Is WASM trying to kill JavaScript? No, says the inventor of JavaScript, Brendan Eich. The goal of WASM is to enable a more linguistically-diverse development ecosystem delivering extremely fast (native or near-native speed) code through efficient compilation and parallelization (the ability for web software to take advantage of multiple processors). More huge.

This last point is maybe the most important. InRhythm engineer Will Bratches pointed out in a recent lightning talk that increases in speed are no longer achieved at the chip level—Moore’s Law is no more. What we do now is spread work across cores, leveraging parallelization and managing concurrency. Client-side JavaScript is not designed for that world. New languages like Go and Rust are. WASM unifies the two. 

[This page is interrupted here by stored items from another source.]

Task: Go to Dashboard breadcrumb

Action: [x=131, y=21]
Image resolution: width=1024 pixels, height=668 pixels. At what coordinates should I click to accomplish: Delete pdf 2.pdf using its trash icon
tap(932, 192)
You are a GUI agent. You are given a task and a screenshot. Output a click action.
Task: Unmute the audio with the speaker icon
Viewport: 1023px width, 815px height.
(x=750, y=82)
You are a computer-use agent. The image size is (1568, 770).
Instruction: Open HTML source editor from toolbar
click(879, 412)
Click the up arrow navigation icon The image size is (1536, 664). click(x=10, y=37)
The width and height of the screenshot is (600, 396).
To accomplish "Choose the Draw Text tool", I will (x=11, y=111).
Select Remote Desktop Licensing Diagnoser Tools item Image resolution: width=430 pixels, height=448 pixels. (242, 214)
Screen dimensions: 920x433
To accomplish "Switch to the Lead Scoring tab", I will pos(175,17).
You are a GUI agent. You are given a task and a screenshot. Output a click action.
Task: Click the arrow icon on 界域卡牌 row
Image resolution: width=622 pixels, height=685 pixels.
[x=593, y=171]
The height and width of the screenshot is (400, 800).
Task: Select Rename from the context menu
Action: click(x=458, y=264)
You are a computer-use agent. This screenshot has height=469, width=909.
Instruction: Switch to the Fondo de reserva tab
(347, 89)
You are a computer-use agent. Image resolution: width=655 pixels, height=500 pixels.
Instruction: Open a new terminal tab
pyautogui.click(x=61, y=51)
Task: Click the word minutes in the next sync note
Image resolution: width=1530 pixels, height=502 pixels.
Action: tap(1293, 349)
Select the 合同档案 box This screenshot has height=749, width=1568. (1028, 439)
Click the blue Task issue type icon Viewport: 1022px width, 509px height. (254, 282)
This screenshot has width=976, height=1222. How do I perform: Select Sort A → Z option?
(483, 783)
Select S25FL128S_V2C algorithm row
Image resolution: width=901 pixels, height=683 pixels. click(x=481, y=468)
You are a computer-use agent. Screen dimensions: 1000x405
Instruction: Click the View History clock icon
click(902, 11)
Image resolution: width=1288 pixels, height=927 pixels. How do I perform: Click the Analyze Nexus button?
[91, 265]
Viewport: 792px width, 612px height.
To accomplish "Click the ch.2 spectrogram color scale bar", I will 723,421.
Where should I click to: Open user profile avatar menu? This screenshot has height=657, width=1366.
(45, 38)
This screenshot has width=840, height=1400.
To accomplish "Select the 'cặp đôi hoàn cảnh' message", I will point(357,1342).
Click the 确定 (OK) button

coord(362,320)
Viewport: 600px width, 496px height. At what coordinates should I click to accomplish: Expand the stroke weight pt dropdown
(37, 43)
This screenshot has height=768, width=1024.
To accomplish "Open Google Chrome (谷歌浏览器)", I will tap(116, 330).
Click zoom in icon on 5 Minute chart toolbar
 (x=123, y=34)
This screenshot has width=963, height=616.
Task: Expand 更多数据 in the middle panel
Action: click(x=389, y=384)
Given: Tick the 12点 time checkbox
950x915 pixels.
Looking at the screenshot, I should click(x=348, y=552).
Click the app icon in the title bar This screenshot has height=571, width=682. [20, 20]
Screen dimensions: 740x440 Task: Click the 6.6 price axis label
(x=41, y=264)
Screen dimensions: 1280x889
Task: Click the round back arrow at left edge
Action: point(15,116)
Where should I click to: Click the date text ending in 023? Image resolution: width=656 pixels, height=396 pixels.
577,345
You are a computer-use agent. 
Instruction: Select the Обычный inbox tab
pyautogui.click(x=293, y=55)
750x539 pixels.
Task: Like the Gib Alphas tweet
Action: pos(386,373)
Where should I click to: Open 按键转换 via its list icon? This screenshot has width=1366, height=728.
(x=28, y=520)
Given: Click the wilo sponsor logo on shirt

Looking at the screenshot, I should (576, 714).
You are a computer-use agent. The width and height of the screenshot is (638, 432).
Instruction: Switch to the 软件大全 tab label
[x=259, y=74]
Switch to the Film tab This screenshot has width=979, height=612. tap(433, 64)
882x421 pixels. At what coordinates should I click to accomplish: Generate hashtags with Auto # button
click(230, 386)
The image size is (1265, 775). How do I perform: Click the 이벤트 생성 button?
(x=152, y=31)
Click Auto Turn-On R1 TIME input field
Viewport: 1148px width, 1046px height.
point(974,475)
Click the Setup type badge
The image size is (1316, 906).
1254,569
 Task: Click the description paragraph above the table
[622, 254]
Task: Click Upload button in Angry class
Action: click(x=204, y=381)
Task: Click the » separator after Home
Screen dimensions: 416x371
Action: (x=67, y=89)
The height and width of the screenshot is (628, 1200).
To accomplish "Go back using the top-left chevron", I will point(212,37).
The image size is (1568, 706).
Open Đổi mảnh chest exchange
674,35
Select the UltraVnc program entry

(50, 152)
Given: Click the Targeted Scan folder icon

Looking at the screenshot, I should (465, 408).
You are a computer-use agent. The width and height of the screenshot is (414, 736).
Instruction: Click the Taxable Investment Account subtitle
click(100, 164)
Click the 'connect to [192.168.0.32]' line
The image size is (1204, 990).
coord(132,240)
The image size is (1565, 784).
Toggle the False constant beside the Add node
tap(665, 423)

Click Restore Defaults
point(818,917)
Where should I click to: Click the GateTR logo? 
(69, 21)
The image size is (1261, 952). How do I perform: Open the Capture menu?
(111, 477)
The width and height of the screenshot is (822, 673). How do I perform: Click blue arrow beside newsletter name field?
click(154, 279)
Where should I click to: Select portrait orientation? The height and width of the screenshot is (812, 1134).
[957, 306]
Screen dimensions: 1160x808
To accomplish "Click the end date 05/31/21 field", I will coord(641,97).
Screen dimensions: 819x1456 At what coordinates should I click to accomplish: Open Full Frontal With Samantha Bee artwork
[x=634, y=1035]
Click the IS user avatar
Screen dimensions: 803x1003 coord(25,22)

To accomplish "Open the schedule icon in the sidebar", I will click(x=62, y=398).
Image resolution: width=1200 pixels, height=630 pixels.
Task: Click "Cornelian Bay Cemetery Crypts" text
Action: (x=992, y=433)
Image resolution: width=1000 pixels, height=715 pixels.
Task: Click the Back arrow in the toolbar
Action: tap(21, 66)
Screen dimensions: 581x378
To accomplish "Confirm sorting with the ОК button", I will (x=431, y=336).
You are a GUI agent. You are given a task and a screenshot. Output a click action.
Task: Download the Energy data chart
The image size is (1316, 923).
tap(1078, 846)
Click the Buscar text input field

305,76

Here comes the “hello world!” moment. Head over to WebAssembly Explorer—it’s sort of a CodePen for WASM. On the left panel, paste this code:

int plusOne(int num) {
return num + 1;
}

Next, click “compile”. You’ll see something like this:

WASM WebAssembly Screenshot

Yes, that’s assembly code on the right (I know!). A more human, readable version is in the center column, the WAT view, which you can read more about here.  Just scan through it—you’ll see our function name plusOne represented as $_27plusOnei. You’ll also see that we’re establishing 32-bit integer parameters, setting their scope to “local” and so forth.  You can, for example, see how the assembly code  (add)s one to the (ex)tended (a)ccumulator register for 32-bit numbers:

add eax, 1

…is represented in the WAT:

(i32.const 1)

You can now hit the “download” button, which will deliver a .wasm file.  That’s really it—you have the WASM binary to use. There’s a tiny bit of work you have to do to compile the WASM so it works in your browser. The easiest thing to do is clone this simple example and load the index.html in your browser. Check the console. Now read through the code.

There’s a lot more to this subject, so start exploring. You’ll be creating first-person shooters in your browser in no time!